Critics were hopeful. "There's a genuine, palpable desire for people wanting political plurality," argued PN Baljii, former deputy editor of The Straits Times. "That's been like a genie kept in a bottle, and now the genie is completely out."
From London, Tan Wah Piow, an exiled former political prisoner and lawyer, declared that Lee's death would "set the people free."
But those clamoring for greater civil liberty needn't have gotten their hopes up, and it's chiefly because of this: freedom would not be reborn in Singapore, as it was not considered to be dead in the first place.
It begins with the fact that the ideals of freedom recognized in the West conventionally have not ever and will likely never conflate with those of Singaporeans. For 56 years, Lee's founding party, the People's Action Party (PAP), has enjoyed national autonomy; his greatest leadership success generally touted as advancing political order by linking said order and prosperity. To this day, Singaporeans cannot legally buy chewing gum or hold protests anywhere outside of specifically designated areas, but they enjoy one of the world's highest per capita incomes and a standard of living superior to almost anywhere else -- a far more important priority if you ask many residents, particularly when you factor in that the majority of the world is still considered to be "low-income," according to a new Pew study. At a memorial for the former prime minister, a Singaporean interviewed by the New York Times probably pronounced it best: "As long as you are economically well off, with housing and food, who cares about the politics?" he said. "I would much rather live in a country like this than a place where you have every freedom in the world but you are hungry."

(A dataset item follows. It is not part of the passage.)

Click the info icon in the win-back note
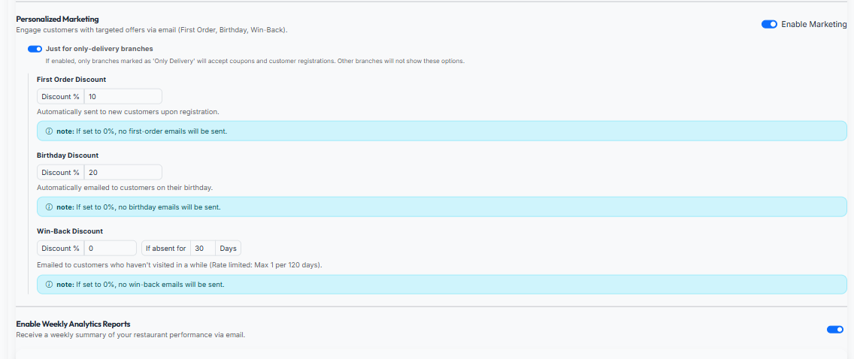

This tendency to dichotomize political freedom and economic mobility was promoted, but not constructed by Lee. For generations, the keep-your-head down mentality has reverberated throughout Asia, particularly in countries fresh out from colonial rule or prominent authoritarian agendas. A historical study of student protests in Asia concluded that activism suffered from a theme of inconstancy, swaying from having "highly charged ideas" to "lapsing into irrelevance." As pro-democracy demonstrations unfolded in Hong Kong, another special administrative region often compared to Singapore for its neoliberal style of governance, one student from the city declared her belief that growing up, "democracy was not for everyone."
"I would scoff in my Gov. 20 section at idealistic students who wholeheartedly embraced democratization," she wrote in a Harvard Crimson op-ed. "I always appreciated the efficiency and perks of a large civil service and government unencumbered by all the fuss associated with the election cycle."

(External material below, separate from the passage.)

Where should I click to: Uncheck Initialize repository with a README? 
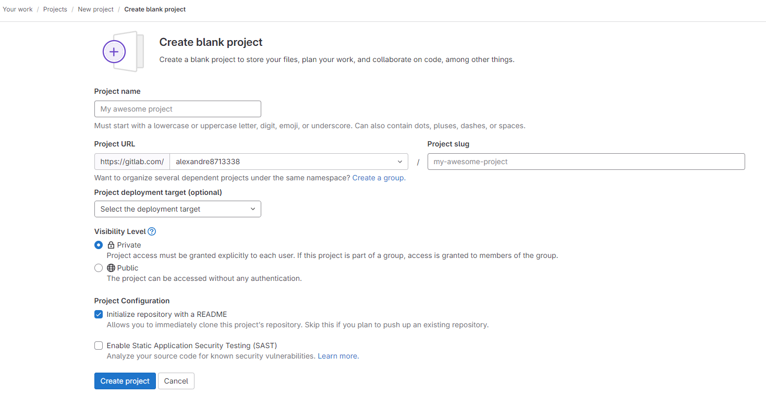99,314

Even with the loss of a pillar as intimidating as Lee, a shift in Singapore's political landscape is unlikely -- a current example being Amos Yee, the 16-year-old recently jailed for 53 days for criticizing the government and Christians. While the court eventually submitted to mounting international pressure, this didn't stop some Singaporeans from publicizing the "shame" they saw in him.
From a regional perspective, it's not entirely difficult to understand the logic of Singaporean satisfaction. Elsewhere in Southeast Asia, the region is continuing to undergo arguably far greater failures in what the Council on Foreign Relations has called "a regression from democracy," with rigged elections in Malaysia, Thailand's military coup and persistent conflict along the Burmese-Chinese border. In Mainland China, a country at least respected for its indisputable economic ascent, people continue to face everyday restrictions like the ban on Facebook, while nations like the Philippines, championed as "Asia's oldest democracy," still leave much to be desired by way of economic development. To many Singaporeans, it seems hard to have it both ways, and it's probable that in the next election, they'll be sticking with what they know.